To take an example from Big E&M, often times a problem is done by solving laplace's (or poisson's) equation in some volume, given certain boundary conditions at the surface, and then computing the electric field by differentiating the potential. Conceptually, it is all very simple and very elegant-- the boundary conditions are well defined, and it's one of the simpler PDE's you could run across. However, actually getting the right answer is not trivial-- there are too many steps involved, and although it is clear what you're supposed to do conceptually, the mathematical skills are hard to do properly.

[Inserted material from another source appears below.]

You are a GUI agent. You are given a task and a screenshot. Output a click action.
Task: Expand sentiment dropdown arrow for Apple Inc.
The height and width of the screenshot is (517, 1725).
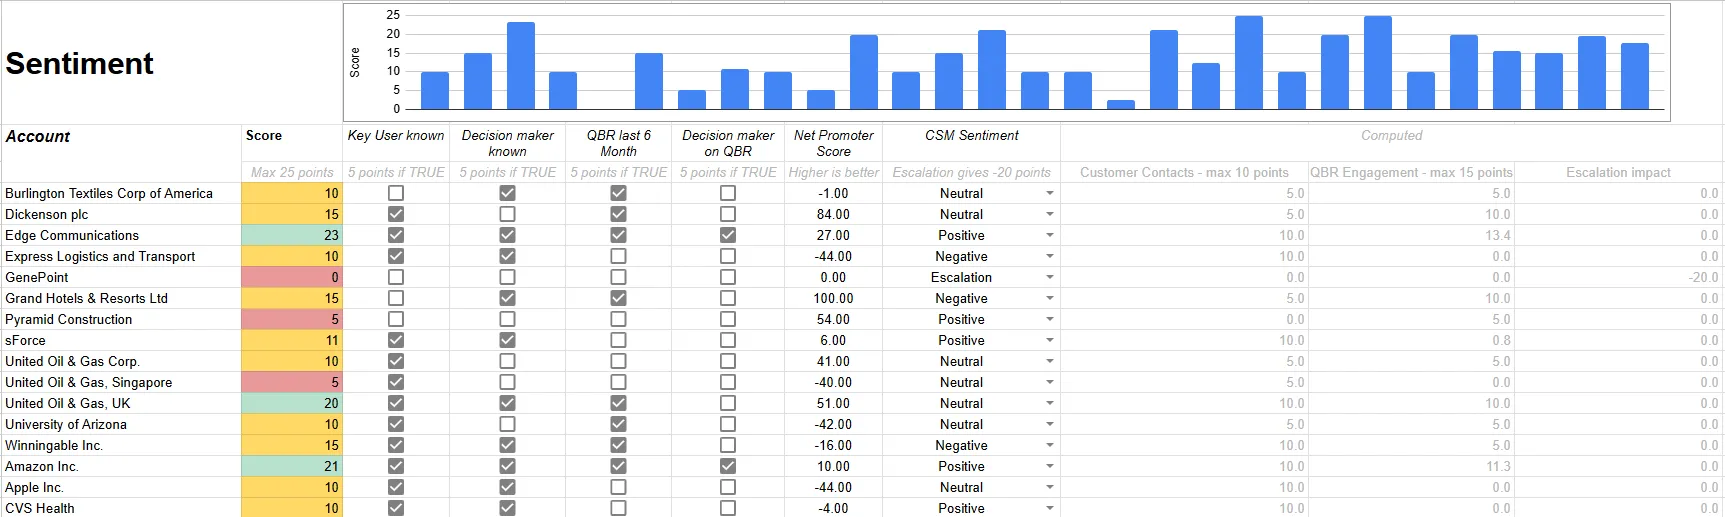(x=1049, y=487)
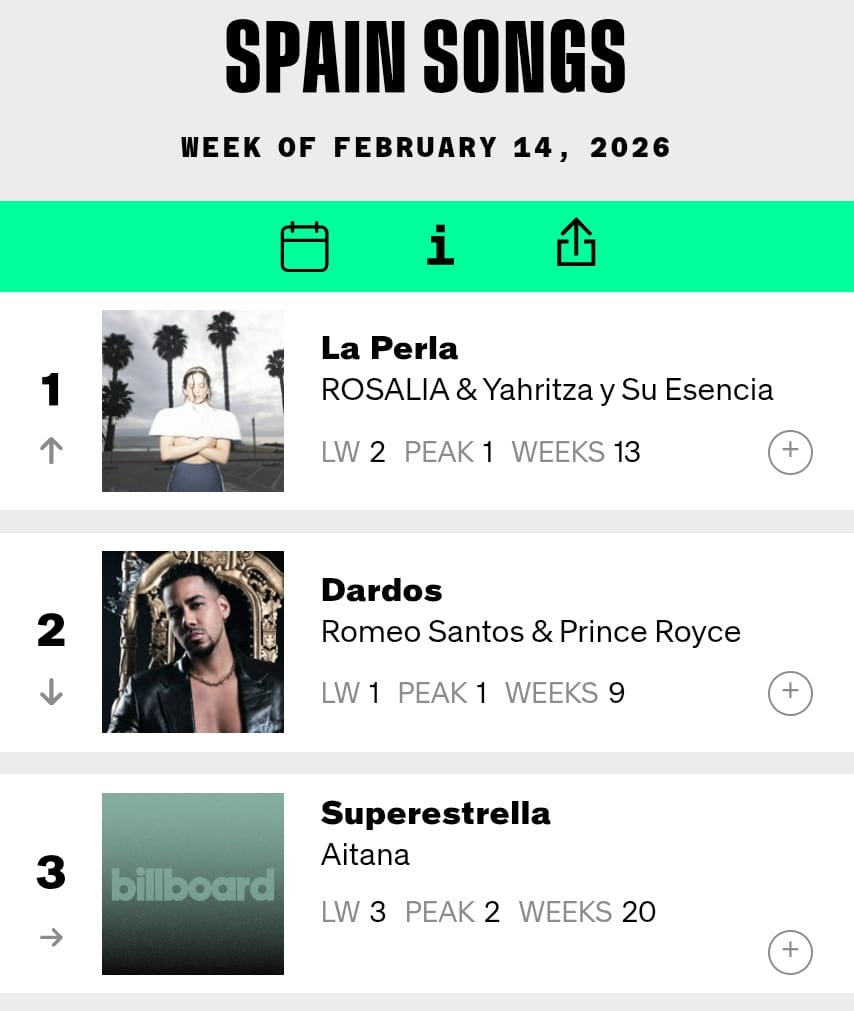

In other words, the concept is simple, but the cognitive load to get an answer is huge (especially working in 3-dimensions, or in spherical coordinates, or something like that).
So maybe we need a middle-ground approach...? We SRS the "big ideas" and make sure the students are fluent with them/fluent with what tools they need (ie, given a problem, the SRS-able task is "what approach would you use to solve this?" or maybe going so far as to define relevant parameters/variables, etc.) Then, the only way to get proficient at the actual process is to drill the problems.
On a semi-related note, I was thinking about how SRS is set up in contrast to a traditional class. If you think about the number of problems that are actually assigned, it's not like students are getting a whole lot of drilling in the HW. But, they also aren't getting the advantage of SRS (unless they are overly-diligent in reviewing past material). For the mudd course, I think they assign about 75-80 problems over the course of a semester (about 5 a week, give or take). What does it mean, then, that the problem-to-component ratio isn't very high? Some of the problems do build on past material, but it's still a far cry from drilling the chain rule 100 times, either. Usually in AE I've told people before tests that if they can go back through and do every recitation problem, they should be fine on the exam. But students should be doing those recitation problems as they are forgetting the material, not the night before the exam when it may be too late.
So I think there is an advantage to SRS, but I'm betting our algorithm is too simplistic. But, on the flip side, it is surely better than the status quo, I believe.